Supplied text:
━━━━━━━━

Ipsofactoj.com: International Cases  Part 7 Case 13 [NZSC]
SUPREME COURT OF NEW ZEALAND
- vs -
27 APRIL 2006
(delivered the reason for the judgment of the court)
Mr. and Mrs. Johnson entered into a matrimonial property agreement on 11 October 1993. At the time, Mr. Johnson, through a limited liability company, had entered into contracts with a number of franchisees for the distribution of a product called "Clear-Shield". By 1993 the franchisees were expressing dissatisfaction with the product, although there was no suggestion at the time of litigation against Mr. Johnson personally. The matrimonial property agreement created an imbalance, on its face, in Mrs. Johnson’s favour of $45,000. The major portion of the share of the property allocated to the husband was however in the form of shares in his companies. If, as later proved to be the case, the shares were worthless, the imbalance was very much greater.
The franchisees did not start proceedings until 1997 – more than two years after the matrimonial property agreement. They sought damages against Mr. Johnson and as against both Mr. and Mrs. Johnson to have the matrimonial property agreement set aside under s 47 of the Property (Relationships) Act 1976 which in relevant part reads:
Agreements to defeat creditors void
Damages in excess of $800,000 for deceit were eventually awarded against Mr. Johnson [HC AK CP 6/97 21 December 1999 Goddard J], who was adjudicated a bankrupt on 31 October 2001. The Official Assignee was joined later as a co-plaintiff to the proceedings in respect of the property agreement claim.

━━━━━━━━

Raw data:
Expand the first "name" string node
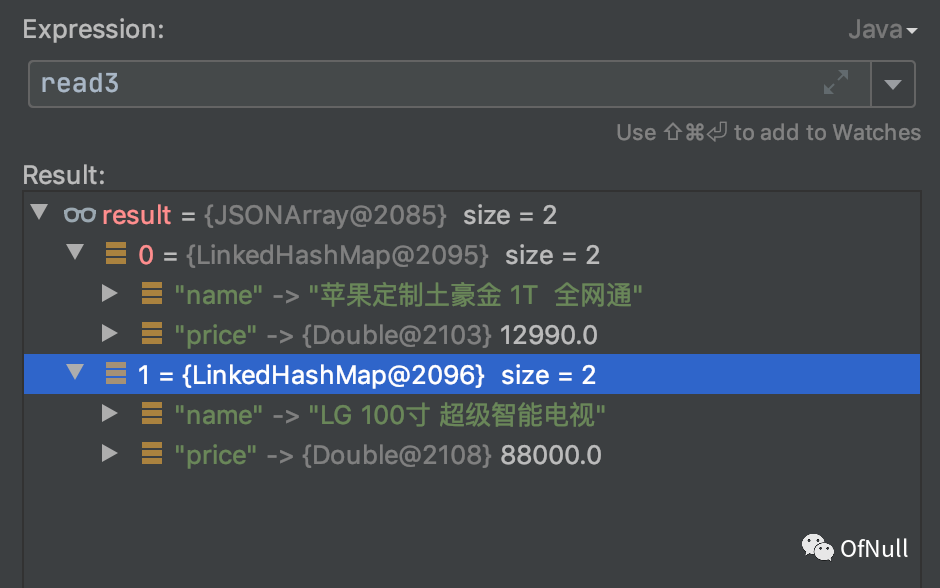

━━━━━━━━

Work to complete:
1. According to the judgment on the Johnsons' matrimonial property agreement, on what date was Mr. Johnson adjudicated a bankrupt?
2. Supply the next part of the judgment concerning the Johnsons' matrimonial property agreement, continuing from the point at which it stops.

Expected answers:
1. 31 October 2001

2.
The claim of the Official Assignee was dealt with first. In a judgment in October 2003 Venning J held that the franchisees were creditors of Mr. Johnson as at October 1993 for the purposes of s 47 [HC AK CIV-1997-404-000182 8 October 2003]. The Judge ascribed no value to Mr. Johnson’s shares and found that there was an imbalance of $552,250 between what was received by Mrs. Johnson and her actual entitlement under the Act and that the agreement therefore had the effect of defeating creditors. Significantly, however, he rejected a claim under s 47(1) that the agreement had been entered into with the intention of defeating the husband’s creditors and there has been no appeal against this determination. Venning J also held that s 47(2) did not apply because the Official Assignee had not been appointed within two years of the matrimonial property agreement.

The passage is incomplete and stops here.